0005597: Deadlock for non reliable channel in case of missing message

ID	Project	Category	View Status	Date Submitted	Last Update

0005597	GNUnet	cadet service	public	2019-02-22 09:22	2019-02-28 12:24

Reporter	t3sserakt	Assigned To	t3sserakt
Priority	normal	Severity	major	Reproducibility	random
Status	closed	Resolution	fixed
Product Version	Git master
Fixed in Version	0.11.0

Summary	0005597: Deadlock for non reliable channel in case of missing message
Description	In case of a non reliable channel - which is the case for a channel with default channel option GNUNET_CADET_OPTION_DEFAULT, I encountered a deadlock at the receiving node, if a message is not delivered to that receiving node. This error can be triggered if someone send messages (I send about 20 in under 10 seconds) to a node quite fast in a row. What happens can be understood if you look into method GCCH_handle_channel_plaintext_data in gnunet-service-cadet_channel.c. There is a check if the MID (message ID) of the received message equals the MID the channel is expecting. If the client is ready and the received MID equals the expected MID the message is send to the client. If not the message is queued. Before queuing the message the queue is checked if we reached the maximum number of messages in the queue. This value is hard code to 4. Apart from that this number should be configurable, I think the resulting behavior is odd. Because we are dropping the oldest queued message in favor of an even older message. Moreover, if this message never appears the channel is blocked. Proposal how to change that behavior: We will not drop the oldest message in the queue, but we send as much messages from the queue as we have messages with consecutive MIDs. After that the queue is empty, or we again wait for the message that is missing now. Means we have to set the expected MID to that MID, because we are now waiting for another message to arrive.
Steps To Reproduce	This error can be triggered if someone send messages (I send about 20 in under 10 seconds) to a node quite fast in a row.
Tags	No tags attached.

t3sserakt 2019-02-22 22:11 developer ~0013950	I like to have feedback on the proposed change of behavior.

Christian Grothoff 2019-02-24 21:49 manager ~0014021	4 was hard-coded to make exactly these types of errors easier to spot for now. Later it should indeed be either adaptive, configurable, or both. I agree it makes no sense to drop a messsage in favor of an even older message. For unreliable channels, I think the desired behavior should be to queue the most recent THRESHOLD (=4, for now) messages. Can you fix this very soon (as in, before 28.2?)

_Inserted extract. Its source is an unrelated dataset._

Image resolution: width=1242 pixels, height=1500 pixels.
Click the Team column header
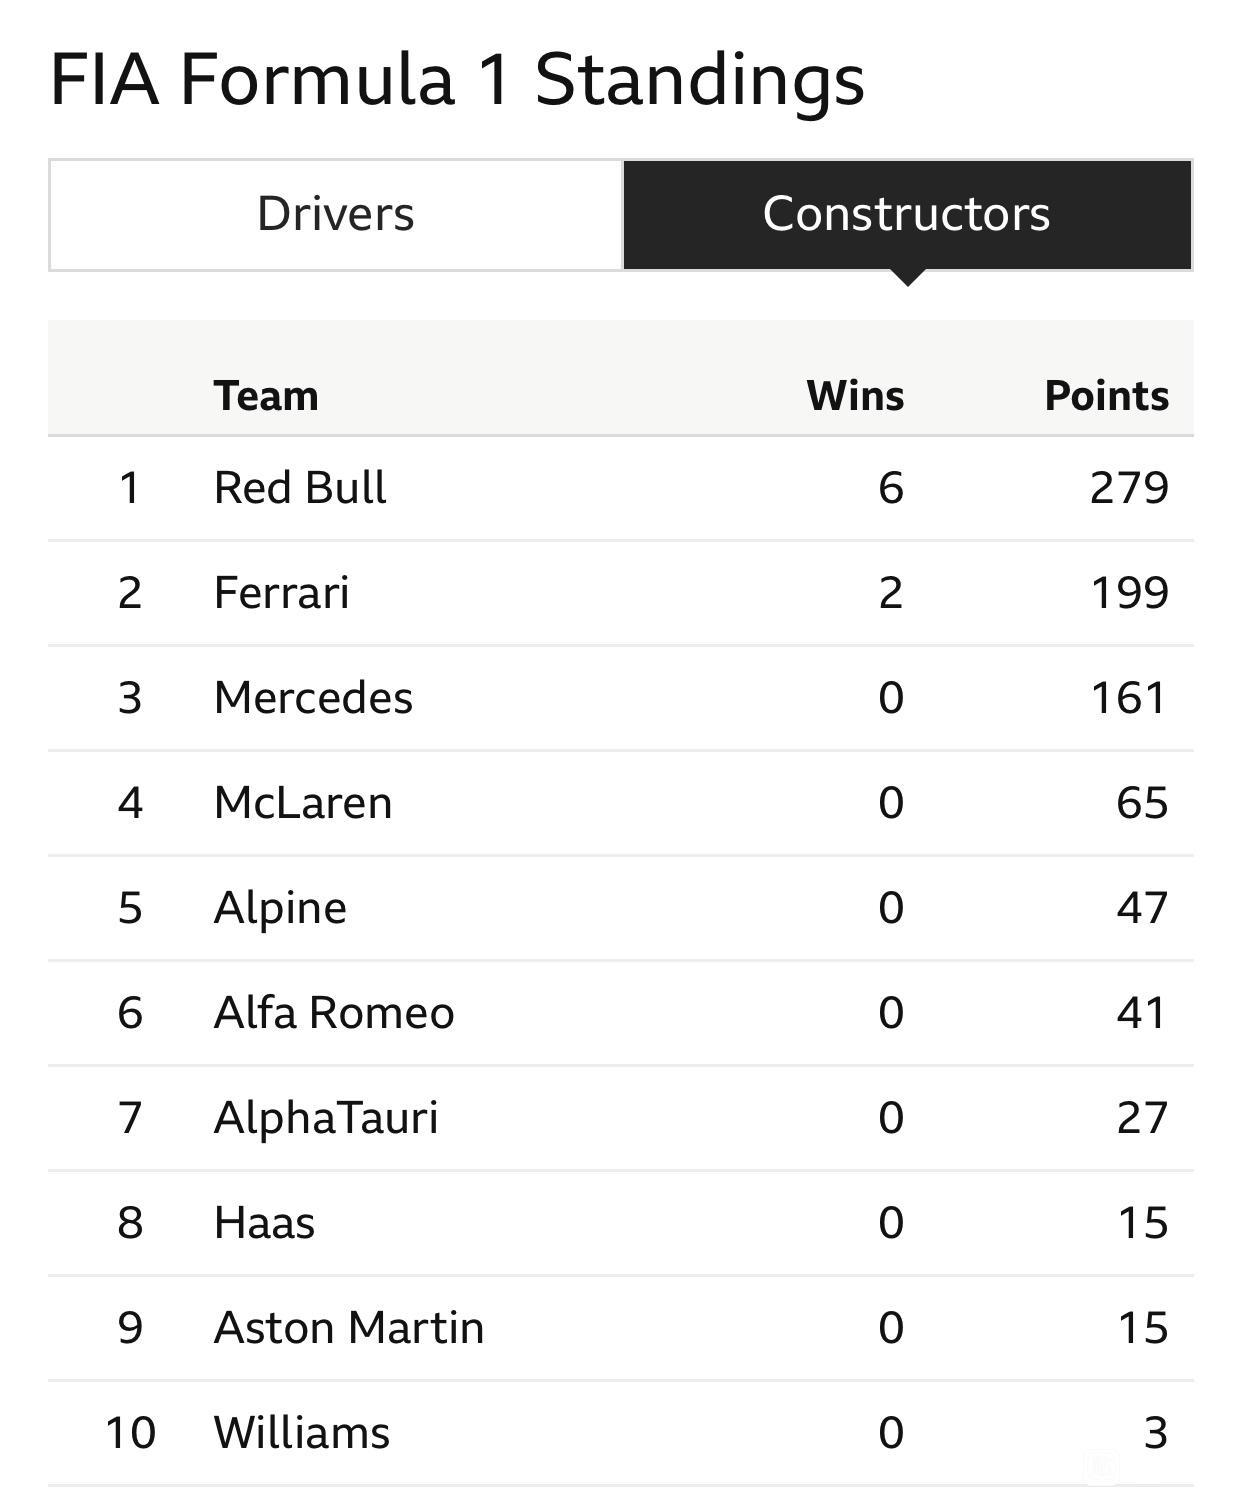pyautogui.click(x=266, y=396)
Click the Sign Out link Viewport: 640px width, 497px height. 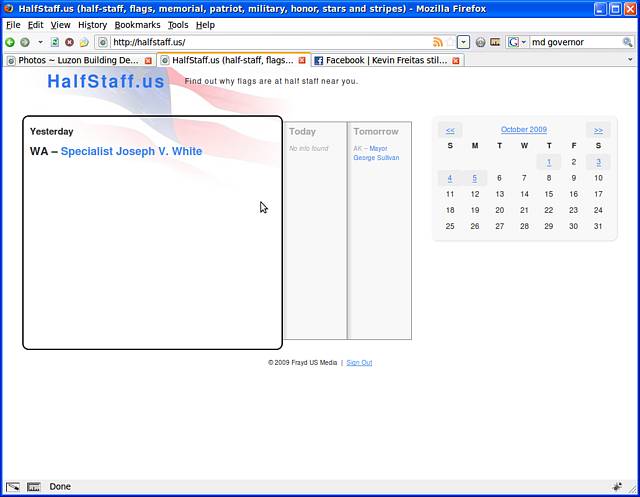tap(359, 362)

schanzen 2019-02-24 22:12 administrator ~0014022	I don't think I agree with this "We will not drop the oldest message in the queue, but we send as much messages from the queue as we have messages with consecutive MIDs. After that the queue is empty, or we again wait for the message that is missing now. Means we have to set the expected MID to that MID, because we are now waiting for another message to arrive." if it means delivering messages out of order just because we have a long sequence in the queue. If you want them out of order, you should use another option.

t3sserakt 2019-02-25 08:58 developer ~0014023	No, no messages will be delivered out of order. We just drop message the message we are waiting for, and not the message we already received.

schanzen 2019-02-25 13:09 administrator ~0014024	I think we all agree on at least changing the queue eviction behaviour. So you can go ahead and do that. If that improves you test already and also passes a make check just put it in. The change wrt bulk message sending to the client is a bigger change for which I see a few complications, in particular a change in how messages would be delivered to the client. So maybe do the first now and if that is sufficient for your tests delay other, more significant changes for after 0.11?

t3sserakt 2019-02-25 17:25 developer ~0014026	That does not help. The channel would still be blocked, because no messages would be send to the client. If no message is send to the client, no ACK is coming from the client, and no bulk transmission of the queued messages will be triggered. It would at least be necessary to send the message with the lowest MID in the queue to the client.

schanzen 2019-02-25 18:30 administrator ~0014029	I am sorry I fail to see the situation in which this can happen. Either (a) we receive the expected next message ID, in which case the "send to client"/"ack" tandem will automatically collect all messages in order from the queue until the next missing message (see lines 1309ff). OR (b) We received a message ID > expected message ID, in which case we add it sorted to the queue. There is nothing to send in this case. There is a (c) where we receive a message ID < expected message, but in that case we can drop. Now what I do see is that if in 1309 the client is not ready to receive any messages it might block if the client does not indicate the he is ready again (idk if that is happening). But that has nothing to do with the above. Am I missing something?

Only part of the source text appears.